The third patient came in to get referred to dermatology. I will admit that I don’t understand why patients need to get referrals to be seen by their desired speciality. I get that it is supposed to decrease unnecessary visits especially in clinics that are in high demand. However, is there such a thing as unnecessary visits? Isn’t it good to be proactive when it comes to your health? Doesn't it make it harder for patients to find the care they need through referrals? I will definitely be looking farther into this through research.


The fourth patient just needed to get a physical. I also found out about Cologuard which is an alternative for colonoscopy. Cologuard is when you send your feces to a lab that looks for cancerous cells. If the test comes back positive, a colposcopy would still be needed. The last patient we saw was one that solidified how much I care about the patient-physician relationship. As a family doctor, it is important to know a little bit about everything in order to provide the best care for the patients. In this case, this patient clearly needed Dr. Miller to be her therapist. She simply gave her life updates and was very emotional during it but all she was looking for was someone to listen. As soon as Dr. Miller said “that is really hard”, the patient was relieved knowing that her feelings are valid. The patient also trusted Dr. Miller with advice. She was afraid that she would not be able to pick herself back up and when Dr. Miller advised that it is okay to give yourself a grieving period, the patient was at ease. This was amazing to watch and I can not wait to use my individualization Clifton Strength in a role like this one day.


The three Core Competencies that stood out to me the most from today’s observation were Oral Communication, Reliability and Dependability, and Critical thinking. I was able to clearly see how oral communication needs to be very clear in family medicine. Because the patient-physician relationship is a huge part of this role, it is important to set boundaries. The third patient was very persistent with the extensive labs he wanted. However, some of the results he was looking for were ones that Dr. Miller wouldn’t use oreven know how to interrupt. Being able to communicate that to the patient was something I foresee as challenging but essential. A way I saw communication was made easier at this distinct clinic was through the Blue Card. The Blue Card is when it is a mutual agreement between the patient and physician and the insurance company that this visit is only pertaining to a physical. This sets that boundary ahead of time not only for monetary reasons but more importantly for time reasons. When scheduling a patient for a physical, it is important that everyone stays within this time limit so the next patient is not getting pushed too far behind.
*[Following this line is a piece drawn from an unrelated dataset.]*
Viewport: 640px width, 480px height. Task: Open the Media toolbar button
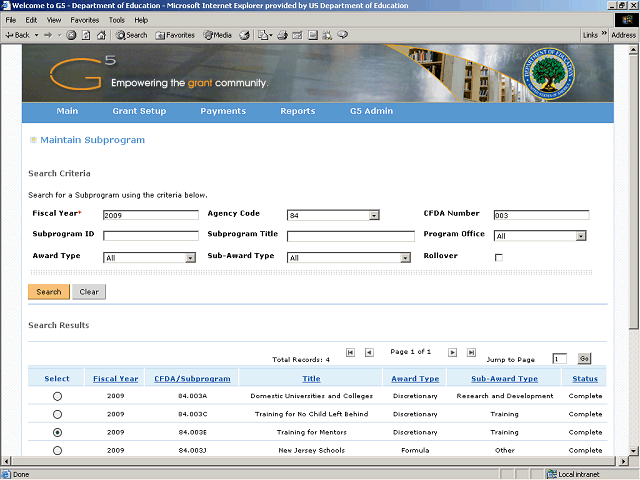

Not only does communicating things make the time the physicians have with their patient more efficient, but it also makes them have Reliability and Dependability. Being efficient through charting was another way that Dr. Miller exhibited this Core Competency. Dr. Miller found the perfect balance between charting as she goes but not extensively to where her patients are waiting. I noticed that Dr. Miller took it upon herself to make sure that once a patient was seen by the nurse, that she would go in almost immediately after. As a patient myself, I know I can appreciate when physicians do that.


Lastly, Dr. Miller conveyed so much Critical Thinking on her own as well as with her team. It wasn’t obvious that the first patient we saw had pinworms, but after a lot of thinking combined with Oral Communication, Dr. Miller was able to confidently prescribe her patients the medication they needed. With pinworms, it is common to have marks around the anus due to irritation from itching. Although Dr. Miller didn’t notice that symptoms, she was still able to conclude that it was a helminth based on the description the mother gave.